Supplied records:
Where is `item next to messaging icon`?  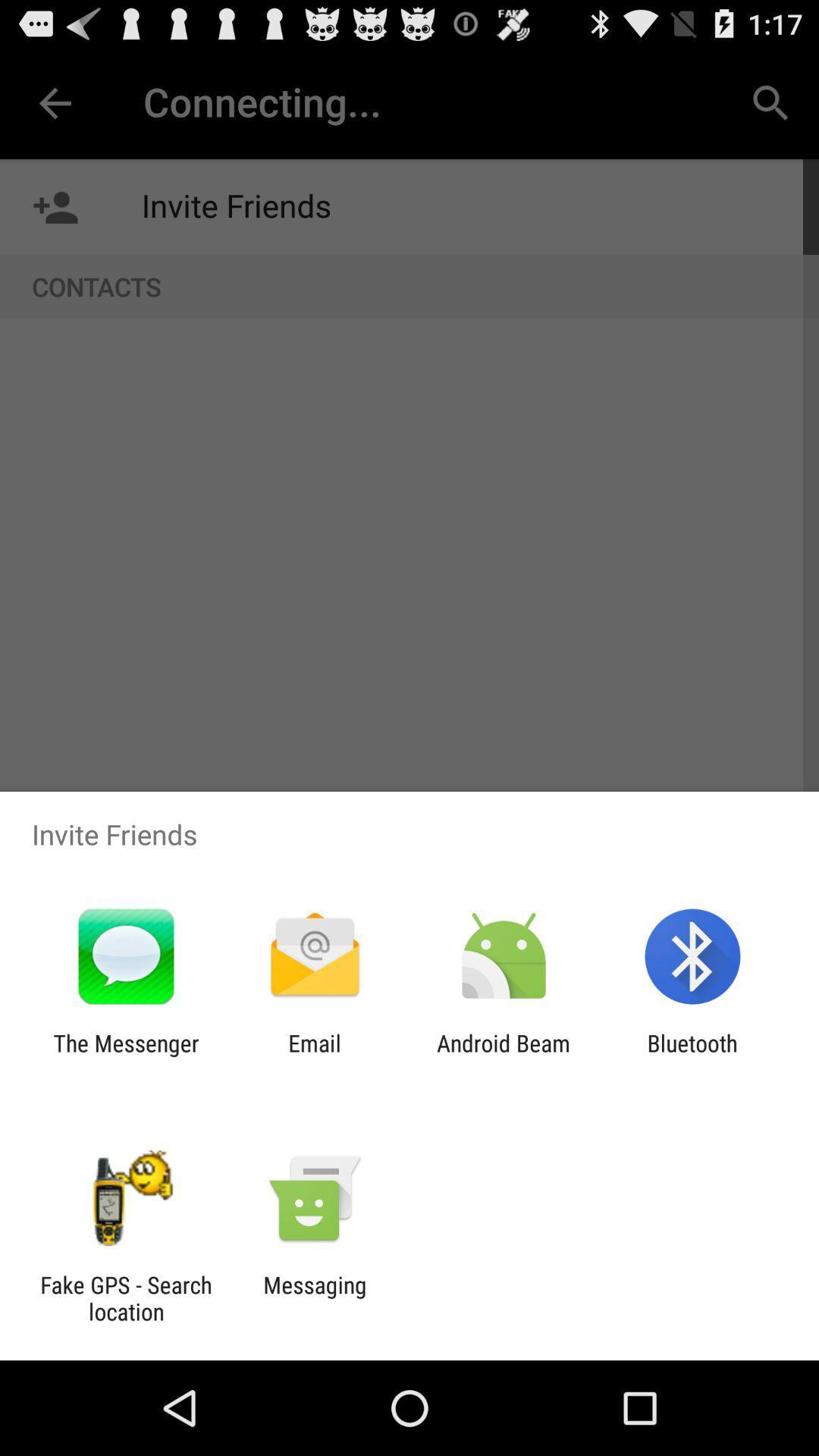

---

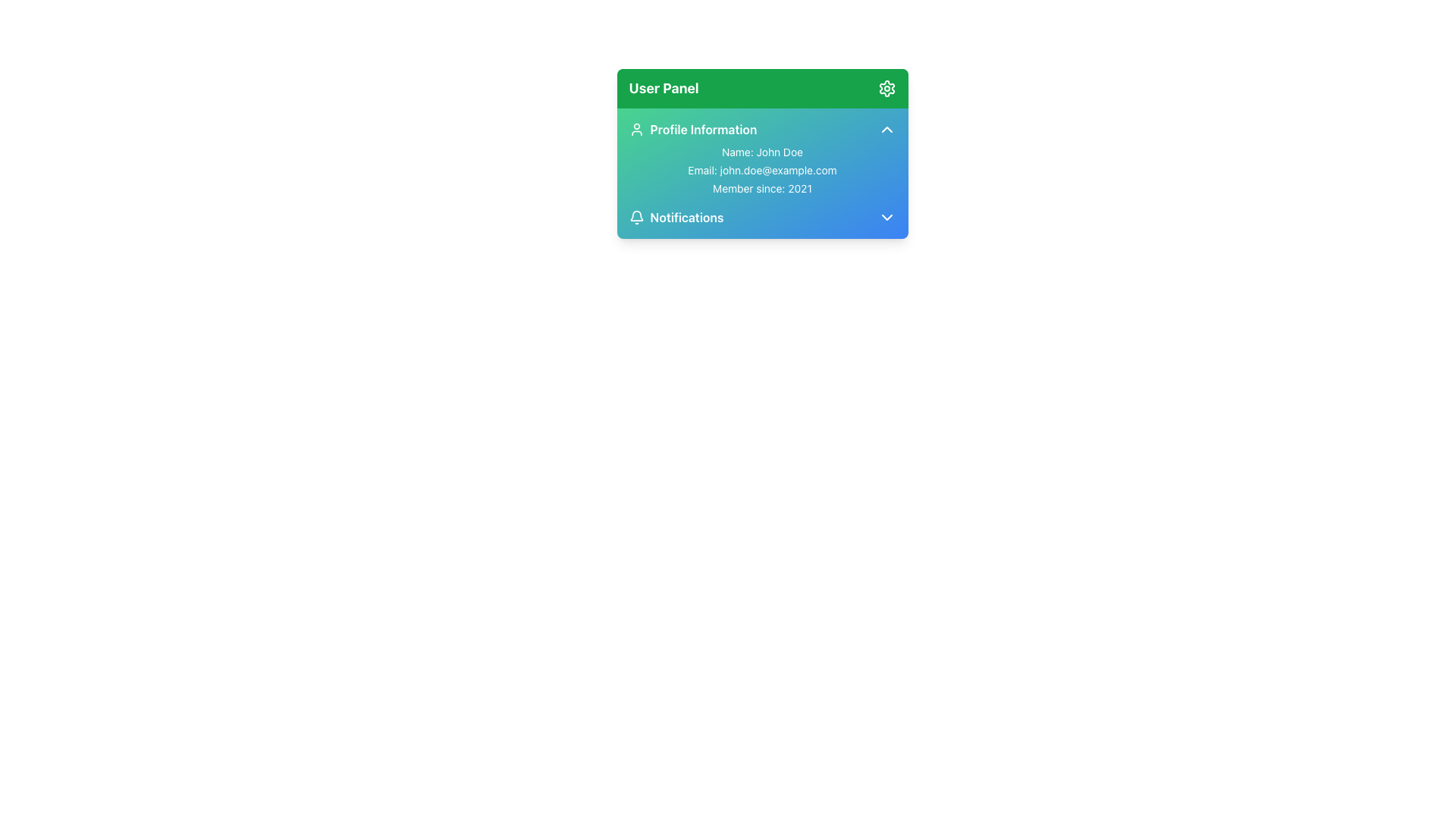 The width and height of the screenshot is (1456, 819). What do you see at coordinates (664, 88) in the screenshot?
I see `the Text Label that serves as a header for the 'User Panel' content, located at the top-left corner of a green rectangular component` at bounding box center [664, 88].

...

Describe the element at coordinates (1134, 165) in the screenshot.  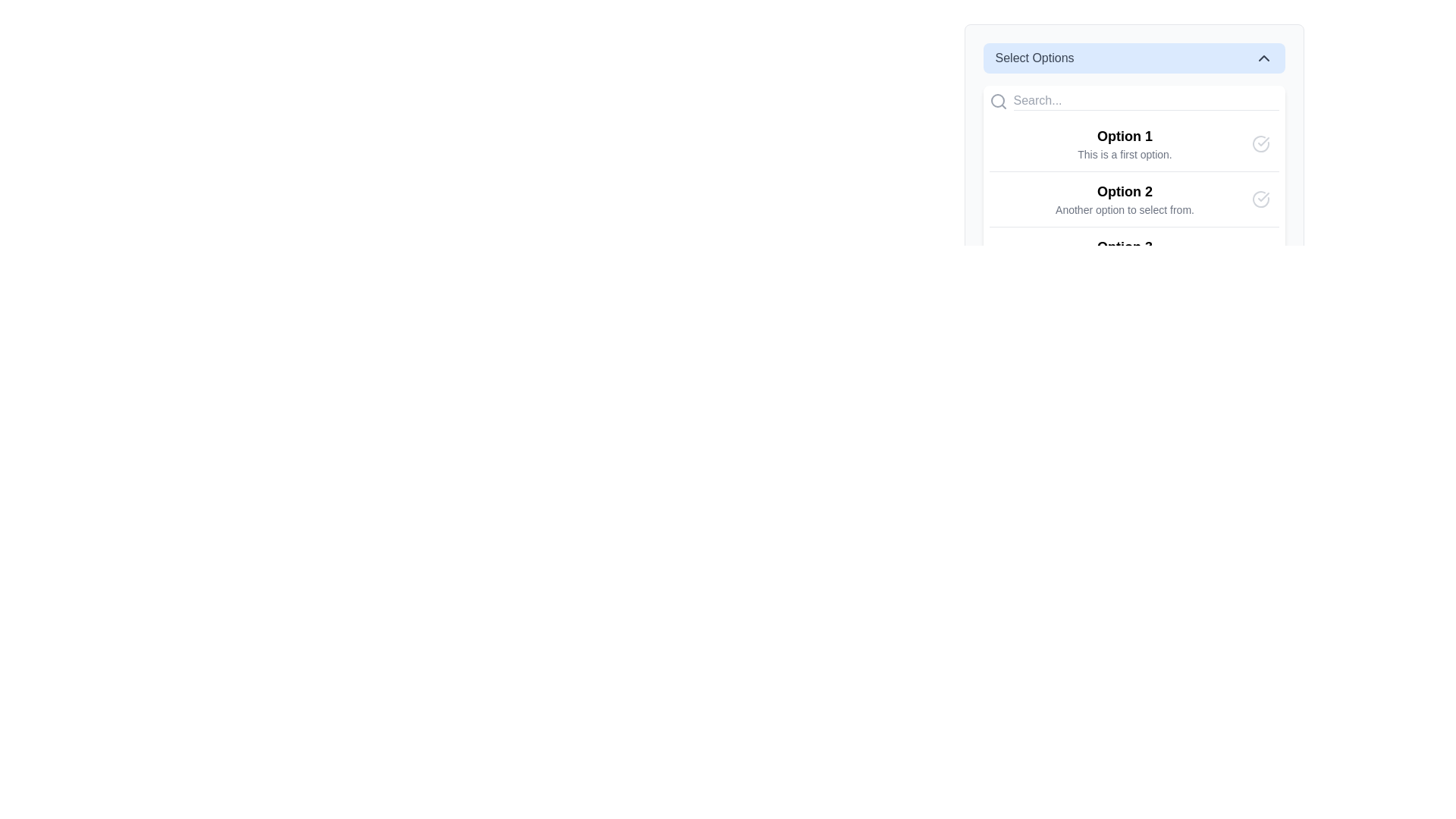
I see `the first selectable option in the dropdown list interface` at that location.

Goal: Render as a JSON list of strings, one per line, the listing lines that begin at the line containing "Describe the element" and stop after the line containing "at that location.". Leave out the pictures and any blank lines.

Result:
[
  "Describe the element at coordinates (1134, 165) in the screenshot.  ",
  "I see `the first selectable option in the dropdown list interface` at that location."
]